What: Subscription TV network Starz's (NASDAQ:STRZA) stock fell 11% in February, according to data provided by S&P Global Market Intelligence.


STRZA data by YCharts.

The decline has helped push shares lower by 16% so far in 2016, and down by roughly the same margin over the last year.

So what: February's drop coincided with the release of surprisingly weak Q4 earnings results from Lions Gate (NYSE:LGF-A). The content producer behind shows like Orange is the New Black and hit movie franchises including Hunger Games, saw its stock plummet by 30% on the day following that earnings release, which revealed a weaker-than-expected performance from the film Hunger Games: Mockingjay, Part 2.

Image source: Lions Gate.

That matters to Starz shareholders because the two media companies are reported to be in talks on a potential merger deal, and sharply weaker results from Lions Gate could derail such a tie-up or lower the eventual purchase price of any deal.
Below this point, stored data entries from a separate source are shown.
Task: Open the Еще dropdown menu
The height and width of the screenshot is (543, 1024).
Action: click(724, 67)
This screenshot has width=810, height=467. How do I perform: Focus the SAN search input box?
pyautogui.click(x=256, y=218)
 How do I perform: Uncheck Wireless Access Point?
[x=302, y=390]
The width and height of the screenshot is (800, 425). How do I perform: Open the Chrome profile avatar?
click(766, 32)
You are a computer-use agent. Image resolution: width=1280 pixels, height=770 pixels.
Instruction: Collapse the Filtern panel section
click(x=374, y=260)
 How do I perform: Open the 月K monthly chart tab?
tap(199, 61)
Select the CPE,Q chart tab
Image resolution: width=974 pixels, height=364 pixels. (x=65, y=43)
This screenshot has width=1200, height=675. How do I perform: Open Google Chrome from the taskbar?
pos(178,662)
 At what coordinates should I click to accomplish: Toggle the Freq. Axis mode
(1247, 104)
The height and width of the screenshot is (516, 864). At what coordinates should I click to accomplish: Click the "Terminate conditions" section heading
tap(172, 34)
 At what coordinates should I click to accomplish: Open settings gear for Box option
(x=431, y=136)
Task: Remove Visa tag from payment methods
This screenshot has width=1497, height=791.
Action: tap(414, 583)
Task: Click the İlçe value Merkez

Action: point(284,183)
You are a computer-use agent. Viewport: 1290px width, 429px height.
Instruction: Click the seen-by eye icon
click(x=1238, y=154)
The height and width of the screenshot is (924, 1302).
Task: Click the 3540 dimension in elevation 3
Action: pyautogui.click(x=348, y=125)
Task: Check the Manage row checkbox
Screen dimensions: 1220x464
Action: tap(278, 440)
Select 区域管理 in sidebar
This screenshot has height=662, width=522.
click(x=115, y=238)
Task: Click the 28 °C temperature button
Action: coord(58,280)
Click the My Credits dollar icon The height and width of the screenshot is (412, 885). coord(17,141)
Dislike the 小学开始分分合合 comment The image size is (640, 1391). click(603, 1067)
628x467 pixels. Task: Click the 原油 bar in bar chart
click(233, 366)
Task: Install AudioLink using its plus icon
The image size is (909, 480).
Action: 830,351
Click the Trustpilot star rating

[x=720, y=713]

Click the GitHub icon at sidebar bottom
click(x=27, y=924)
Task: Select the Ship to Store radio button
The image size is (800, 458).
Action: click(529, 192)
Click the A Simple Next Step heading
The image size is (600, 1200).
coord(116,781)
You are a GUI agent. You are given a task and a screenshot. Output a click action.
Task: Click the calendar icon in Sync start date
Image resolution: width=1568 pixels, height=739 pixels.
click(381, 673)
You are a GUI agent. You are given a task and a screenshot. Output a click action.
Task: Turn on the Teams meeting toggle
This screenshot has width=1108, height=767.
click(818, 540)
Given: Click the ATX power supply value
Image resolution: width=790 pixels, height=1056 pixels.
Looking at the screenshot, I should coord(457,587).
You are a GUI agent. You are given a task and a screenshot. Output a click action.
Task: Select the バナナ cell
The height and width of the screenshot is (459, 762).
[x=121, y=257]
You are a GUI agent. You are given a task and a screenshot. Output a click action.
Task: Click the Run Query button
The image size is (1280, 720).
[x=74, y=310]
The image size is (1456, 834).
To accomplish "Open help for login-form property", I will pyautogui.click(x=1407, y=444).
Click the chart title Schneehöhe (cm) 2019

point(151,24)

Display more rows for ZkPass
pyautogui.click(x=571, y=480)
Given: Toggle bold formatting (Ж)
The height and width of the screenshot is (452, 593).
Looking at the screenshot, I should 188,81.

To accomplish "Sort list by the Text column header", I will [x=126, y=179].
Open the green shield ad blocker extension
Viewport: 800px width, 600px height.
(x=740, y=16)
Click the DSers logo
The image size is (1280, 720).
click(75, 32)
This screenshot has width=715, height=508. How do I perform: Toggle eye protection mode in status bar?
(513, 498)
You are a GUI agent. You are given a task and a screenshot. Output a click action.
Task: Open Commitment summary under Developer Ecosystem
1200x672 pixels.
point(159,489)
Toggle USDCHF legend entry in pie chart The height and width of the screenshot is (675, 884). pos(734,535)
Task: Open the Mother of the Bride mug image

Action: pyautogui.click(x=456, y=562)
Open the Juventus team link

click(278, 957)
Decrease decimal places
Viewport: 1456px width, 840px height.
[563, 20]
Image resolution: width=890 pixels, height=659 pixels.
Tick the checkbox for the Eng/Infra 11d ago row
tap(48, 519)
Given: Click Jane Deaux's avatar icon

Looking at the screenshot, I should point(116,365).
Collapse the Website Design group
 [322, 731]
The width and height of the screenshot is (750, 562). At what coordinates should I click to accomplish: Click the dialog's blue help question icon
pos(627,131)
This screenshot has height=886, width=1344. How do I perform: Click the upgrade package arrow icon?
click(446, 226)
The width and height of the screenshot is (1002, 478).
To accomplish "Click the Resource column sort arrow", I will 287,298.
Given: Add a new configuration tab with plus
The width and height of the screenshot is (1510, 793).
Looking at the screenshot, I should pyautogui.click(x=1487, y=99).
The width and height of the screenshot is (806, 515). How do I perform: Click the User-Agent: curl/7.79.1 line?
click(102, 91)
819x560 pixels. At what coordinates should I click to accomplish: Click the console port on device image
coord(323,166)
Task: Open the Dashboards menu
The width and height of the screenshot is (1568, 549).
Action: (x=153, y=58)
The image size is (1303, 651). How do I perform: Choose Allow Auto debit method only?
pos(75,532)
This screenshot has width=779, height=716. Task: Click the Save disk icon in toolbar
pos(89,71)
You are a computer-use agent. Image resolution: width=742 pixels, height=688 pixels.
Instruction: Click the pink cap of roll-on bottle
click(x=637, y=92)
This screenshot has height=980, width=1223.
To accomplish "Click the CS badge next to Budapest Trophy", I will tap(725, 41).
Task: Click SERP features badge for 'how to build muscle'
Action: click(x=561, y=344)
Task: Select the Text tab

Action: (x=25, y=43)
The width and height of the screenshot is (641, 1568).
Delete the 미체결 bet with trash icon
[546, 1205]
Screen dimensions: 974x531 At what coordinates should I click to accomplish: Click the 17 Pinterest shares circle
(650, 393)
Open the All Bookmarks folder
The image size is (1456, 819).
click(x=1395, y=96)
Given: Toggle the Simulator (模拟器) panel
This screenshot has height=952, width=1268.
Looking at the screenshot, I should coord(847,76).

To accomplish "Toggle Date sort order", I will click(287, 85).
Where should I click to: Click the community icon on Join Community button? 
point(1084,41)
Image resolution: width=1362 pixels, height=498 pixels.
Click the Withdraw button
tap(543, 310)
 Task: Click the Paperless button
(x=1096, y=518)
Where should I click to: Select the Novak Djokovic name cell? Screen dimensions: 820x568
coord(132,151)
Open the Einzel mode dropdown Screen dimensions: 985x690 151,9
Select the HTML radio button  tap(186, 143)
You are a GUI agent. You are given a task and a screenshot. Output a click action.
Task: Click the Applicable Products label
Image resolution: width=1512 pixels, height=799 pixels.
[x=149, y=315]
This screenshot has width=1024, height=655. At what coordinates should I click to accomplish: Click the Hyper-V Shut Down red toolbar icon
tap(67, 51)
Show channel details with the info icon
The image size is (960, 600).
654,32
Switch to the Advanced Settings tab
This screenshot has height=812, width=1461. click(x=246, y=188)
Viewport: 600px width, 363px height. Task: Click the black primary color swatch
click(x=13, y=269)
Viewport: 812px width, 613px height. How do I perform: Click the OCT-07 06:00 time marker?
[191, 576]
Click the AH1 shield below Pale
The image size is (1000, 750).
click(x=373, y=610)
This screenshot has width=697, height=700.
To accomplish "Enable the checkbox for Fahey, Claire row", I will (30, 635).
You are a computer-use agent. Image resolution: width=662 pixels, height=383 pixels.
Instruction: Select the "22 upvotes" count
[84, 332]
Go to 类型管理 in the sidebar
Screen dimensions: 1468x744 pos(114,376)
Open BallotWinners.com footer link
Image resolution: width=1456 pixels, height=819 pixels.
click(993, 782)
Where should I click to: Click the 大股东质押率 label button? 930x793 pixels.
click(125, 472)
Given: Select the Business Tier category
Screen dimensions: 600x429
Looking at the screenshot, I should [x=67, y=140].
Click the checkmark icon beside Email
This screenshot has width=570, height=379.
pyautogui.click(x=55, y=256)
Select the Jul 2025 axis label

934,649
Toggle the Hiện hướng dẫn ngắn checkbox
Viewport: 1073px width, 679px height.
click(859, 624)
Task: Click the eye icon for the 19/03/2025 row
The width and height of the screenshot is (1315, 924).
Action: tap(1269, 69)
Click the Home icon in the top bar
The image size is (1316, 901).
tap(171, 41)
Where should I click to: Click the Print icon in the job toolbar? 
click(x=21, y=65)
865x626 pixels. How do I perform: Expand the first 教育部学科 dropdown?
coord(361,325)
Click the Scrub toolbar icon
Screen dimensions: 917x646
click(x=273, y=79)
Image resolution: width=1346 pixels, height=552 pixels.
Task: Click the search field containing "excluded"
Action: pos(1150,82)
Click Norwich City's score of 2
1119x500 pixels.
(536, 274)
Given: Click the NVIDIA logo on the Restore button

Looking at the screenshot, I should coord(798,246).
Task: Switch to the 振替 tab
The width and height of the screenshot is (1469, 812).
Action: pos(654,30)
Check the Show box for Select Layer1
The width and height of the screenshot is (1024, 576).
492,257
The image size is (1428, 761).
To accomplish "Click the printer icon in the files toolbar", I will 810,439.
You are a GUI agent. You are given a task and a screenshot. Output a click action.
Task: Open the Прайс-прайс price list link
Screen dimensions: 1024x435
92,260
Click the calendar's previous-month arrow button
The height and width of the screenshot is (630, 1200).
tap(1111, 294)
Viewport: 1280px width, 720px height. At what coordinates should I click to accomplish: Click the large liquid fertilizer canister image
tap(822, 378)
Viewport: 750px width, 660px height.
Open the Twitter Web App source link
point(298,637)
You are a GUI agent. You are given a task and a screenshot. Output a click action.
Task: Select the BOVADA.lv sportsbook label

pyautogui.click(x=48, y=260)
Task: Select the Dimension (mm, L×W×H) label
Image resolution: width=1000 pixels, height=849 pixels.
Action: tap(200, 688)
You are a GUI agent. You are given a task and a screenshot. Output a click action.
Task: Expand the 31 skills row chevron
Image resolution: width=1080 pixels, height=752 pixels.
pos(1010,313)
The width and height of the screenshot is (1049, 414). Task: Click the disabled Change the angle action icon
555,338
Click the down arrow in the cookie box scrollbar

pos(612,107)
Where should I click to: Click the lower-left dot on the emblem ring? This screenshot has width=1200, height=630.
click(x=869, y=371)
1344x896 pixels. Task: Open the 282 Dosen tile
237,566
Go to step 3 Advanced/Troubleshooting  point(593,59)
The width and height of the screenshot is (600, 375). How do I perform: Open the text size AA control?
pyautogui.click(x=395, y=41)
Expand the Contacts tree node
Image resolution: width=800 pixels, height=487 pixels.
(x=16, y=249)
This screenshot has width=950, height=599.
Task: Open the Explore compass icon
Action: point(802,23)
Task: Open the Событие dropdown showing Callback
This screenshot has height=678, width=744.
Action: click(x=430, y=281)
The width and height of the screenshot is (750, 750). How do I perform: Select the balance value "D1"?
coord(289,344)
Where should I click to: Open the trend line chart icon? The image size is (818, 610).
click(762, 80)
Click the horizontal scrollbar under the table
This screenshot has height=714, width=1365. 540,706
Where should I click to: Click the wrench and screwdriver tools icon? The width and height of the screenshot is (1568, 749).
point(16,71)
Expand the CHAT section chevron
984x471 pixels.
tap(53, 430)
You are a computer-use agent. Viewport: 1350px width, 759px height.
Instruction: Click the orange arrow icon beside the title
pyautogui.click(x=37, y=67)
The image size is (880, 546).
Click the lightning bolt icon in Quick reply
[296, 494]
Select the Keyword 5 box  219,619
Now what: Later in the month, Starz posted its own fourth-quarter results, and they were marked by a 65% earnings decline on a minor uptick in network subscribers.

The profit drop wasn't a surprise, though; it's a direct result of management's strategic push to bulk up the original content portfolio. Executives are succeeding on that front, as Starz now controls 76 exclusive shows.

The original content push will likely continue hurting profits in the years ahead, but the company expects subscriber growth to follow as it gives users stronger incentives to become steady members so they can follow hits like Ash vs. Evil Dead and Black Sails.

At the same time, Starz is engaged in expanding its service availability outside of the traditional TV ecosystem. It recently partnered with Amazon.com to put its network on the Prime Video service as an add-on subscription. Starz's tech team is also putting the finishing touches on a stand-alone app that promises to bring the channel to many more devices, including video game systems and smart TVs.